Per leggere la notizia clicca qui: http://www.pronews.it

Claudia Protti & Raffaella Bedetti

Altalena per disabili a Cesenatico

Un’altalena per i disabili al parco Levante. Un’altalena per i disabili: ecco il progetto portato a termine dai volontari del Centro sociale anziani insieme di Cesenatico. La prima altalena per disabili della città di Cesenatico è stata inaugurata domenica 15 giugno presso casa colonica “vivere il parco” Parco di Levante.
Per leggere l'articolo clicca qui: http://www.corrierecesenate.com
L'altalena è stata acquistata grazie al Centro Sociale Anziani Insieme che aveva organizzato un pranzo di beneficenza e grazie a contributi di alcuni privati e ditte.

Claudia Protti & Raffaella Bedetti

18 giugno 2014

Parco giochi per me e per te

Che bello leggere questi dialoghi su facebook: grandi mamme!


"Perché realizzare un parco giochi accessibile a tutti i bambini? Ci sono bambini con malattie talmente invalidanti che fanno persino fatica a fare un sorriso...e non dovrebbe essere faticoso fare un sorriso, soprattutto per un bambino. Ed è così bello vedere un bambino che sorride. Un parco giochi inclusivo permette a tutti di giocare, interagire, provare emozioni bellissime. Mi basta pensare di poter, nel mio piccolo, far sorridere più bambini possibile. E il progetto continua..."
mamma Doris

"Un parco universalmente accessibile una ricchezza immensa dove bambini normodotati e bambini diversamente abili impariamo giocando insieme ad accettarsi l'un l'altro a crescere in modo interiore a guardare il mondo e le diverse realtà con occhi nuovi con la semplicità e la trasparenza che rende ricca l'anima ... Giocare è un piacere e un diritto di tutti i bambini .. Perché negarlo soprattutto ad un bambino diversamente abile ... Insieme si può .. Si si parlo con te che mi stai leggendo .. Tutti noi con un pensiero con una parola con un post possiamo contribuite a realizzare questo progetto... Insieme si può..."
mamma Monica

Claudia Protti & Raffaella Bedetti

16 giugno 2014

Foto inaugurazione parco giochi inclusivo Andrea Bodo

Tantissime persone e soprattutto una schiera di bimbi festanti hanno accompagnato la presentazione dell'area giochi inclusiva di Vercelli. Prima hanno ascoltato le parole di Don Osvaldo e del sindaco Maura Forte e poi si sono scatenati sulle nuove strutture! Tutti insieme e tutti entusiasti di questa bella novità.
Per leggere l'articolo clicca qui: http://www.biud10.org/2014/06/15/inaugurata-larea-giochi-le-emozioni-e-le-foto-dellevento/
Album foto Flickr: Inaugurazione dell’Area Giochi inclusiva  “Andrea Bodo” BIUD10onlus

Claudia Protti & Raffaella Bedetti

14 giugno 2014

Chi vende giochi inclusivi?

Una delle domande che ci viene posta più spesso, via mail o messaggio sulla pagina facebook, è: "quali sono le aziende che producono/vendono giochi adatti a tutti i bambini?"
Il post che state leggendo, pubblicato il 14/06/2014 conteneva un elenco di aziende che vendono giochi adatti a parchi inclusivi. Un elenco che negli anni è cresciuto: inizialmente le aziende che offrivano giochi di questo tipo erano solamente 5/6 ma con il trascorrere dei mesi e degli anni sono aumentate. Sono aumentate così tanto che nell'agosto 2016 abbiamo deciso di snellirlo ed eliminare completamente i rivenditori allo scopo di offrire a chi cerca informazioni, (amministrazioni, associazioni, privati), un servizio più chiaro e di facile consultazione.

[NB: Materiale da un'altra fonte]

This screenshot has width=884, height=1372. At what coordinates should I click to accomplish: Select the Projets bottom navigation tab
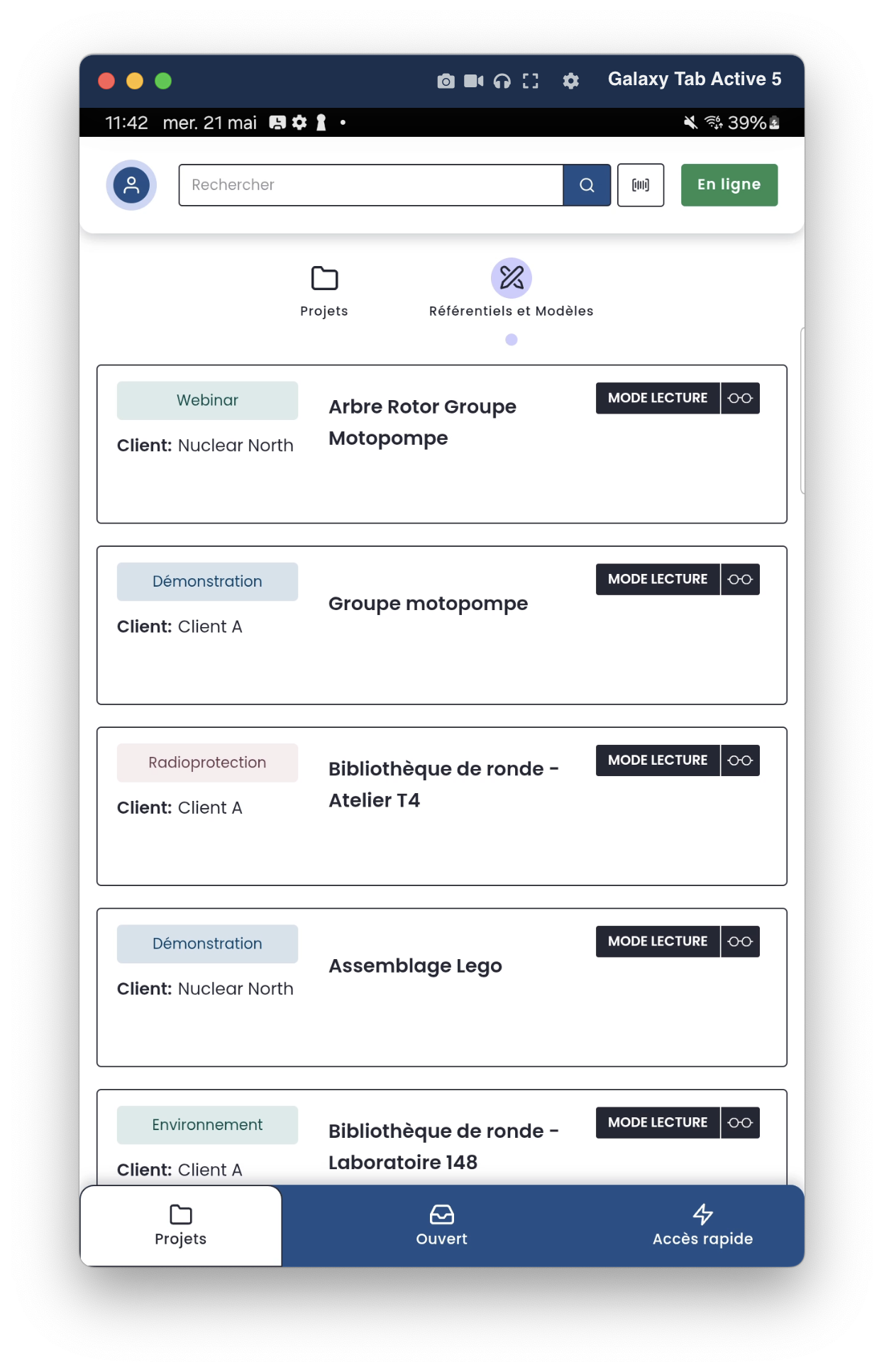(x=181, y=1225)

Considerato che lo scopo del nostro blog è sensibilizzare sui parchi inclusivi e aiutare le persone ad orientarsi in questo mondo che in Italia è stato scoperto di recente, abbiamo deciso di snellire ancor di più l'elenco delle aziende e di eliminare anche coloro che offrivano un numero esiguo di giochi adatti a parchi inclusivi rispetto al catalogo e ancora aziende che, secondo noi, indicano come fruibili da parte di bambini con disabilità giochi che non lo sono, (rampe con pendenza troppo elevata, giochi a molla privi di protezioni laterali e schienale, ...). Ne abbiamo rimosse tantissime, non per antipatia ma appunto per offrire a chi cerca informazioni, un aiuto concreto.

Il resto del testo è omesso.